We continued our northern Spanish journey — we left Cantabria and started looking for an interesting spot to spend the next night. And we managed quite well: this time we passed through Oviedo and Gijon (which are both definitely worth visiting) and searched for a smaller and more cosy place. This is how we found

Cudillero.

This tiny fishermen’s village in Asturias turned out to be a perfect place to stay for a night. We nicknamed it “poor Positano”, because it looked like this postcard-like Italian town in the coast of Amalfi only a bit poorer — with old and not so well preserved houses standing on a hill, with paint that peeled off in more than a few places and with the washed, worn-out clothes and old duvets hang outside on strings. But this also adds to the local atmosphere.

Cudillero

Cudillero

Feeling hungry, we decided to sit at one of the cosy restaurants in the port and , of course, have some fish and seafood tapas. This is a good way of ordering so that everyone at the table can try a bit of this and that. When you’re in Spain it is the best way or ordering food, as the portions are usually quite big and you can taste a lot of delicious things as one meal. This time we were surprised by huge portions. We went for navajas a la plancha, strongly seasoned with garlic, chipirones a la plancha (small, fried squids) and parrochas and bocartes — small fried fish, whose names in English I couldn’t find.
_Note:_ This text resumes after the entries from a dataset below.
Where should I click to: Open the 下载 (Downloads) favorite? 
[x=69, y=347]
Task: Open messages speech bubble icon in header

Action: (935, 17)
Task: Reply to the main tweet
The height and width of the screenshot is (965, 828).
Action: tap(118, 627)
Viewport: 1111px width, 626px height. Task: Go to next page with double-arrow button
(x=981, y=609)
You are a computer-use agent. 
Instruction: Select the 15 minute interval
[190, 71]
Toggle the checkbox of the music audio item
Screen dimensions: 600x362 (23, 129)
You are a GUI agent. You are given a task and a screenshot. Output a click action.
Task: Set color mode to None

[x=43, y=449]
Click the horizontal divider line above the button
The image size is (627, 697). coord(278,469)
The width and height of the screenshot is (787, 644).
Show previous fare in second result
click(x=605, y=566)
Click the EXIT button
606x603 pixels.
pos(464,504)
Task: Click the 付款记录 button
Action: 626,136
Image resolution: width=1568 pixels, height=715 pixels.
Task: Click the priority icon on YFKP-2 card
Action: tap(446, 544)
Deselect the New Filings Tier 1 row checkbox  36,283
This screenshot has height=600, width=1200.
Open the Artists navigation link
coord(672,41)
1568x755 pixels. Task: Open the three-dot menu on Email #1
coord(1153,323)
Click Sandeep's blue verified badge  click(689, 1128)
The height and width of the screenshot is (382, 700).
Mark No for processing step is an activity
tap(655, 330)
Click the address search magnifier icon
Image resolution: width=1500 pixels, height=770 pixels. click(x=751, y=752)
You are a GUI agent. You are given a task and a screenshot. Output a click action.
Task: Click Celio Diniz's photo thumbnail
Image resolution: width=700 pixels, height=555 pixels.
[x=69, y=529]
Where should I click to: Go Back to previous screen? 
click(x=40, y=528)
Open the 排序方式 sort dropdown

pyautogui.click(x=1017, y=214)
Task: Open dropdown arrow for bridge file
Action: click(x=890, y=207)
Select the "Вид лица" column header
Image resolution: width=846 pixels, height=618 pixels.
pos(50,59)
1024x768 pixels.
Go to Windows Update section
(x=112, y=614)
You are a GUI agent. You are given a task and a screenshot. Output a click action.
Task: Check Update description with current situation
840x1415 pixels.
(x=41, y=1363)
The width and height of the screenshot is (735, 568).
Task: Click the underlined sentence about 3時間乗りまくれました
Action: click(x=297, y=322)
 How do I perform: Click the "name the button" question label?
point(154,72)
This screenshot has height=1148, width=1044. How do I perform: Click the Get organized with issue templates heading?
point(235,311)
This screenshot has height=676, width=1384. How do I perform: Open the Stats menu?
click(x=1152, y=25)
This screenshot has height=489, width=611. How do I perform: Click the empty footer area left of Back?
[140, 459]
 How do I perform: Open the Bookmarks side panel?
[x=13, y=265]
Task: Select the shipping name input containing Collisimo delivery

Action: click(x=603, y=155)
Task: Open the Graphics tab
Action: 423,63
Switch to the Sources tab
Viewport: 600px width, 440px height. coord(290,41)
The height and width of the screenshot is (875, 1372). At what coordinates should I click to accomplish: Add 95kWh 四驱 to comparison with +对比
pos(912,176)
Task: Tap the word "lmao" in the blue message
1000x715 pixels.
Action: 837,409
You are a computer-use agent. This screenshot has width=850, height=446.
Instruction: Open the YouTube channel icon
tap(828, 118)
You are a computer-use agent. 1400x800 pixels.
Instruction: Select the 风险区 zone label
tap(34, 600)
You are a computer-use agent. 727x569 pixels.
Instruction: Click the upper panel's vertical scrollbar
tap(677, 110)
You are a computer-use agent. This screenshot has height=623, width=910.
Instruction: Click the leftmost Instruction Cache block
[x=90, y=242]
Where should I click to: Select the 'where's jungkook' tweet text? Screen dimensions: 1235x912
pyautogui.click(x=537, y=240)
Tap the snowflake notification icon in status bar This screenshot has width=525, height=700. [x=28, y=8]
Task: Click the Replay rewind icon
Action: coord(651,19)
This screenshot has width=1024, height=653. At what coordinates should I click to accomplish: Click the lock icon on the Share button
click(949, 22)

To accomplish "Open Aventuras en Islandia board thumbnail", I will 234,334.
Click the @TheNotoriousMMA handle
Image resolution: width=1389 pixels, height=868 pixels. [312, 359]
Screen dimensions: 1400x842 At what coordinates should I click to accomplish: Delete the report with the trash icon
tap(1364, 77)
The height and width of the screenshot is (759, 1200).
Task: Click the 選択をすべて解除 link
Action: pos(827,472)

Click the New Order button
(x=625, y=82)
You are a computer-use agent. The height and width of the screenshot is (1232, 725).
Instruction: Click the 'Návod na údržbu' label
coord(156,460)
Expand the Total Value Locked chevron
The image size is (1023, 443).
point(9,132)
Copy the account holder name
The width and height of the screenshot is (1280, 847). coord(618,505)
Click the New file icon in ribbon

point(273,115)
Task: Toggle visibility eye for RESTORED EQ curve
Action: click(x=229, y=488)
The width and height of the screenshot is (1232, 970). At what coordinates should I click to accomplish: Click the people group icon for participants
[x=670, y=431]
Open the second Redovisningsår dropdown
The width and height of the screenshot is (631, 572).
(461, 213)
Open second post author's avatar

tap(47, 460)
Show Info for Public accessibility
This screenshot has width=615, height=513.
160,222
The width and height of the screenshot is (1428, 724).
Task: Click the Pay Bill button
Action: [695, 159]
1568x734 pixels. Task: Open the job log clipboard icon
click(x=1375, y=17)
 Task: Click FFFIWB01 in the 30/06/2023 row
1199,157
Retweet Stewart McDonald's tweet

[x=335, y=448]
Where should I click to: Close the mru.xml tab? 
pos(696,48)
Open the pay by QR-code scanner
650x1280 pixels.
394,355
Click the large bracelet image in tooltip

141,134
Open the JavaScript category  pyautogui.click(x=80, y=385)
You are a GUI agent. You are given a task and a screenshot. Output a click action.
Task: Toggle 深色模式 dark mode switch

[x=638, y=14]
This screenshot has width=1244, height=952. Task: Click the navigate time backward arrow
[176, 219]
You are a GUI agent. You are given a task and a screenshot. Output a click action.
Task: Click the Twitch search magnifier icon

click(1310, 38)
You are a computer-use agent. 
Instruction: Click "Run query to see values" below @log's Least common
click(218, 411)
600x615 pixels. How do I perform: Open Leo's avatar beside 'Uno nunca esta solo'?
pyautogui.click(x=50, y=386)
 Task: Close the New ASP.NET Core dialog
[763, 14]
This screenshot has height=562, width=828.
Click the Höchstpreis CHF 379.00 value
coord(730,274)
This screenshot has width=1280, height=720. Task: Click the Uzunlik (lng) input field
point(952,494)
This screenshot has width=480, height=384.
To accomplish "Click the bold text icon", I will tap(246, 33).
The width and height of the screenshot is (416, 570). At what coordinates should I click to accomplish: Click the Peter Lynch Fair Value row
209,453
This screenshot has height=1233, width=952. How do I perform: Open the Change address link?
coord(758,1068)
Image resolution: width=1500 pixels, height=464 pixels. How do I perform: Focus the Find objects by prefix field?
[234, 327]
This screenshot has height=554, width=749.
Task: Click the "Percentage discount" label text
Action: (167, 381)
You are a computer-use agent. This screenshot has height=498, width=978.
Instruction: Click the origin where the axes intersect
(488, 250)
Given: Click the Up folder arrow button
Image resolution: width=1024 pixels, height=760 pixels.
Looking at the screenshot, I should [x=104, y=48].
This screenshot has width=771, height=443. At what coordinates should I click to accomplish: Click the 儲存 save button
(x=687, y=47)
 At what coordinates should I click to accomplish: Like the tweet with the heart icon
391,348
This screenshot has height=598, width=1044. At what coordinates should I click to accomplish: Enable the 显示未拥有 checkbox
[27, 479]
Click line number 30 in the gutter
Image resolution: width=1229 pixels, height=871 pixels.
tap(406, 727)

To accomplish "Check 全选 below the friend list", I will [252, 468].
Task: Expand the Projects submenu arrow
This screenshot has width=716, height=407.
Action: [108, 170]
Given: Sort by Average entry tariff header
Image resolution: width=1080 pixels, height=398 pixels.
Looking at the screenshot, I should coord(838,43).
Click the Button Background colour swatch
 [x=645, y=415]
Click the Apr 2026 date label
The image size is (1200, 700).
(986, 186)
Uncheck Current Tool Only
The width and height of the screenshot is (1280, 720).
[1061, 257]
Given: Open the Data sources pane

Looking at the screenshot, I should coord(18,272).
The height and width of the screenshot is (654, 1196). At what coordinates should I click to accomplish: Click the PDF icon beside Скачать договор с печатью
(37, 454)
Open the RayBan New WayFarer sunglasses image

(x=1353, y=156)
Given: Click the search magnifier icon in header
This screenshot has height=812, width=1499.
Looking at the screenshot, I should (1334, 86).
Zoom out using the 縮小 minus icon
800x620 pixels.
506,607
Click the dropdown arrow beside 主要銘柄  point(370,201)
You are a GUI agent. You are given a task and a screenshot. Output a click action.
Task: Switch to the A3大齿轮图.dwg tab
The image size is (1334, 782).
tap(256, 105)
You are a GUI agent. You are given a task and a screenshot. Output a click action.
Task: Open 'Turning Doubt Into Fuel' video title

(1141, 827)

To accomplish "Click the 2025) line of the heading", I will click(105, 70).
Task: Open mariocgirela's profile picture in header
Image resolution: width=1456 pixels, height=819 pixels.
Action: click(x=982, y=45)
Navajas, parrochas, chipirones and bocartes — this is how the sea tastes

Navajas, parrochas, chipirones and bocartes — this is how the sea tastes

Everything was very good although, as we discovered after a while, a bit too heavy — it is easy to be wise after the event 😉 In Cudillero we also found very reasonably priced accommodation — for 69 euro we rented a two-floor apartment “Lala” comprising a living room with open kitchen, a bathroom and two bedrooms. Good price and comfort — this is how we like it! You will get all the necessary information about available accommodation in the tourist information located near the port.

Fishermen’s boats in Cudillero

Fishermen’s boats in Cudillero

In the direction of Santiago de Compostela

The next morning, on quite a cloudy day, we decided to move on. I have to say it took us quite a while to find this one magic place to stay, but it was really worth it!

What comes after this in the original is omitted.